It said the road was covered with a thick layer of ice and snow, in "a sharp contrast to the usual warm winter climate".

Officials were scrambling to find temporary shelter in schools and convention centres for the crowd in Guangzhou, which was growing each day as more workers tried to return to their hometowns for the Chinese New Year.

The holiday, which begins on February 7, is as important in China as Christmas is in the West. For many migrants, it's their only chance to visit their families.

Many looked set to be disappointed however as forecasters warned that more heavy snow and freezing rain would hit the central provinces of Hunan, Hubei and Henan, as well as Zhejiang, Anhui and Jiangsu to the east this week.

The storms have already caused economic losses of around 130 bn Yuan (€12.2bn) since they began on January 10, the Civil Affairs Ministry said.

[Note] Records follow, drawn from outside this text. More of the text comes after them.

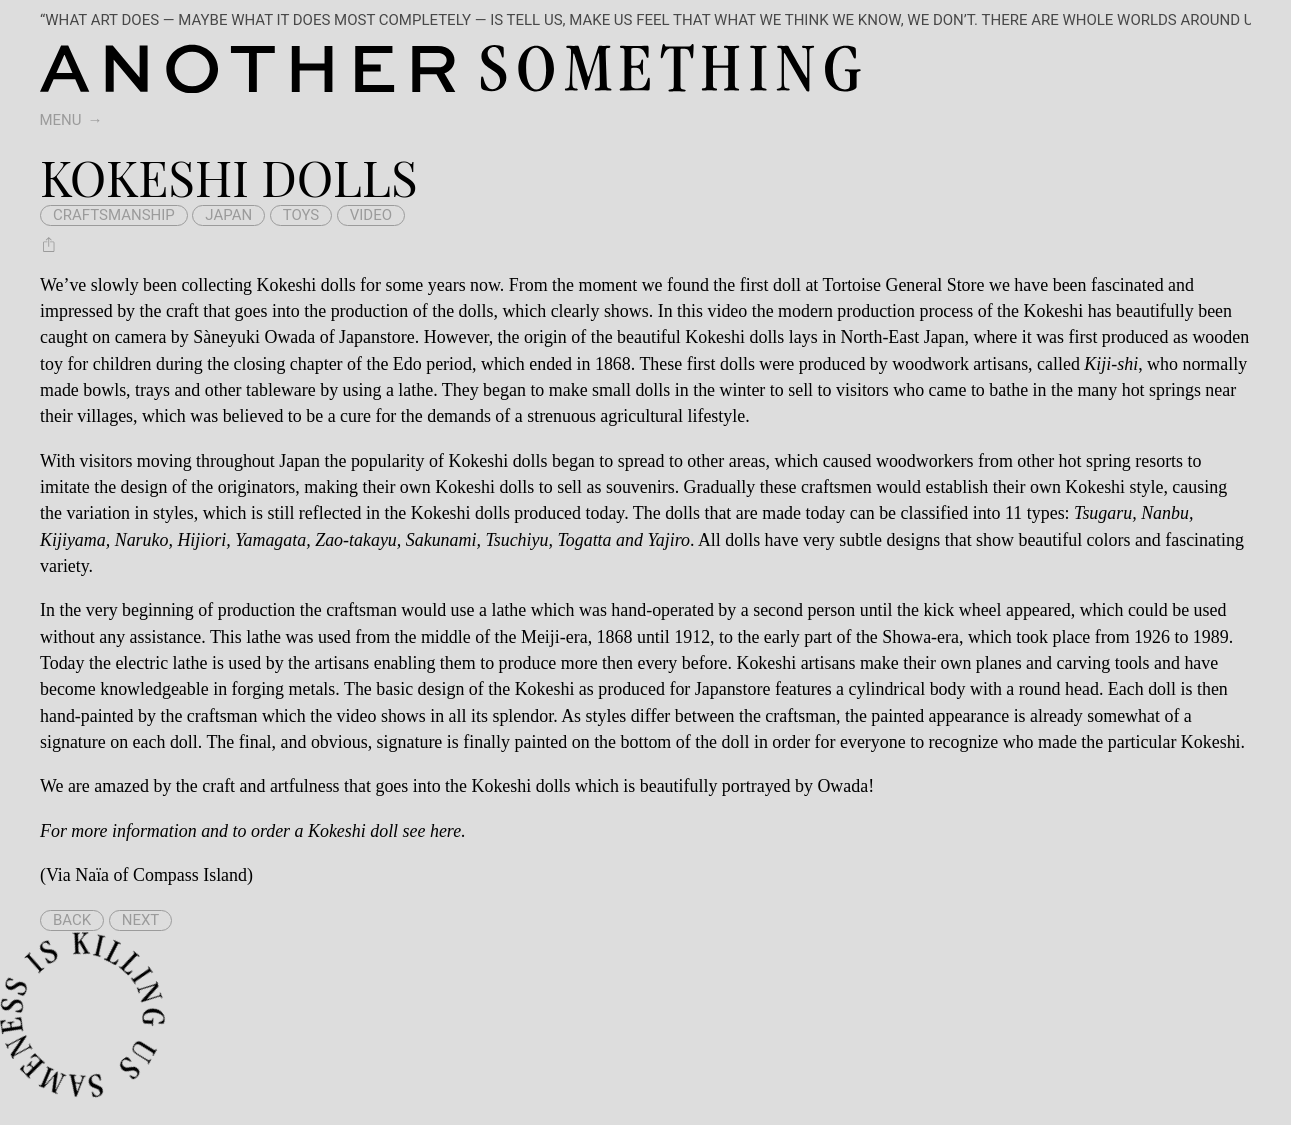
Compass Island (190, 875)
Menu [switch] (61, 120)
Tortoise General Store (904, 285)
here (445, 831)
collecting (216, 285)
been (160, 285)
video (371, 215)
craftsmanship (114, 215)
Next (141, 920)
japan (228, 215)
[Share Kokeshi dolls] (49, 245)
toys (301, 215)
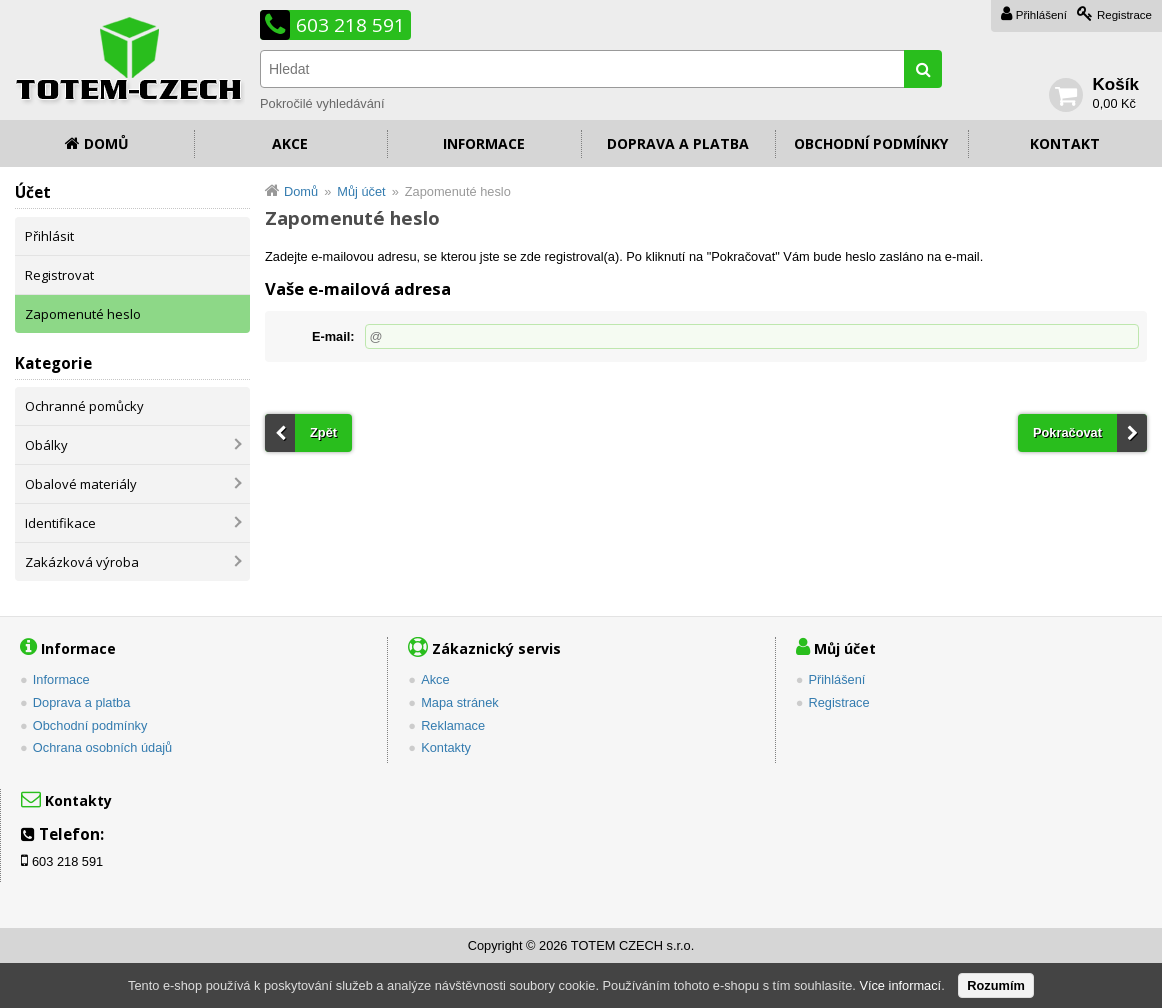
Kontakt (1065, 143)
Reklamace (453, 725)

Radio announcements told people to stop going to the station, which ceased selling tickets until Feb 7. State-run newspapers ran headlines urging the migrants to seek ticket refunds and stay put for the holiday.

Li Moming, a construction worker, said he spent the night on the street, enduring a bone-chilling drizzle. The train that was to take the 48-year-old man to his village in central Henan province - 20 hours away - was cancelled. He said his next move might be to change his travel plans and spend the holiday in his dormitory room at his work site.

"I thought about taking a bus but the highways are shut down, too. Oh well, what can you do?" said the jovial Li, dressed in a mud-splattered brown pinstriped suit for his ill-fated homecoming.